Reporters Without Borders (RSF) condemns cartoonist Optatus Fwema’s arbitrary detention for the past two weeks in Tanzania over a cartoon of the president. This is the latest chilling message to journalists in a country where press freedom has been worsening steadily in recent years.
Fwema has been held at Oysterbay police station in Dar es Salaam, Tanzania’s business capital, ever since he was arrested at his home on 24 September. The police returned to his home on 5 October to look for incriminating evidence without telling his lawyer.
RSF has learned that Fwema has not been formally charged although, under Tanzanian law, the police are not allowed to hold a suspect for more than 48 hours without bringing a charge. He could be taken before a court today.
Fwema posted the offending cartoon on his Instagram page. It portrays President Samia Suluhu – who took over when President John Magufuli died in March – as a girl playing with basin of water while behind her, Jakaya Kikwete, who was Magufuli’s predecessor as president and who is regarded as her mentor, is seen reassuring the population. The cartoon illustrated Kikwete’s current influential role in Tanzanian politics.

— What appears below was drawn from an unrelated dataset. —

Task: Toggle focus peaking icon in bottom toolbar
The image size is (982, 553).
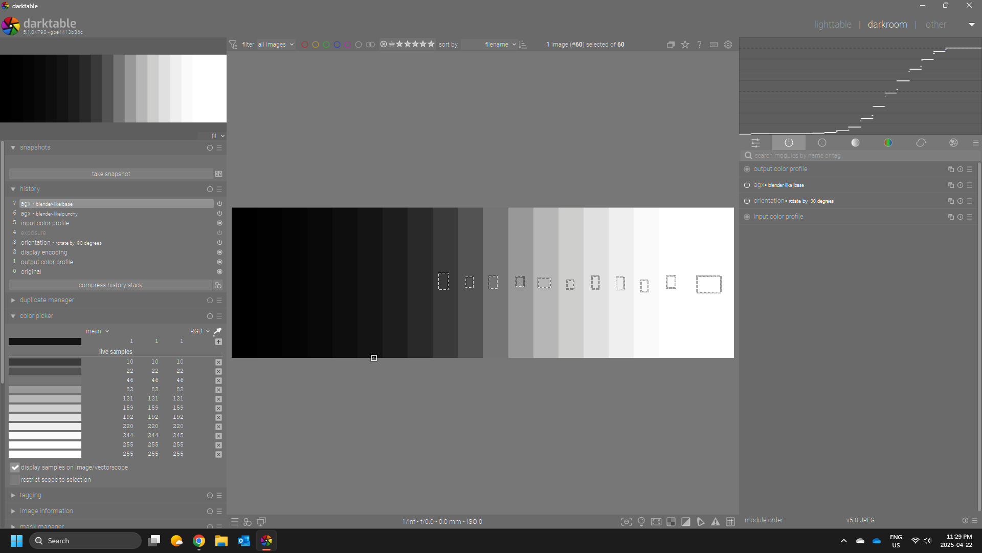Action: point(627,522)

“Only the worst authoritarian regimes jail cartoonists over an ordinary satirical cartoon of the country’s leader,” said Arnaud Froger, the head of RSF’s Africa desk. “This arbitrary detention is the latest disastrous signal for press freedom, which has worsened steadily in recent years. We call for this cartoonist’s immediate and unconditional release and we urge the president not to take the same predatory road as her predecessor.”
Fwema’s arrest came two weeks after home affairs minister George Simbachawene called on the police to take action against those “committing crimes” on social media, especially those who “insult the president.”
The new information and communications minister, Ashatu Kijaji, also delivered a disturbing speech three weeks ago, saying journalists should be “guided by patriotism towards the nation” and warning that she would not tolerate journalists who try to “tarnish the country’s image.”
One of Tanzania’s most popular independent newspapers, Raia Mwema, was suspended for 30 days on 6 September because it identified a man who had killed three police officers and an embassy security guard on 25 August as a member of Chama Cha Mapinduzi (CCM), the party that has ruled Tanzania since independence in 1962.
At a meeting with journalists in June, President Suluhu said her administration would strengthen freedom of speech and support media development. A few weeks before that, she pledged to lift sanctions imposed on media outlets in the past. None of these promises has been kept.
Tanzania is ranked 124th out of 180 countries in RSF’s 2021 World Press Freedom Index, having fallen a total of 53 places since 2016. No other country has suffered such a big fall in recent years.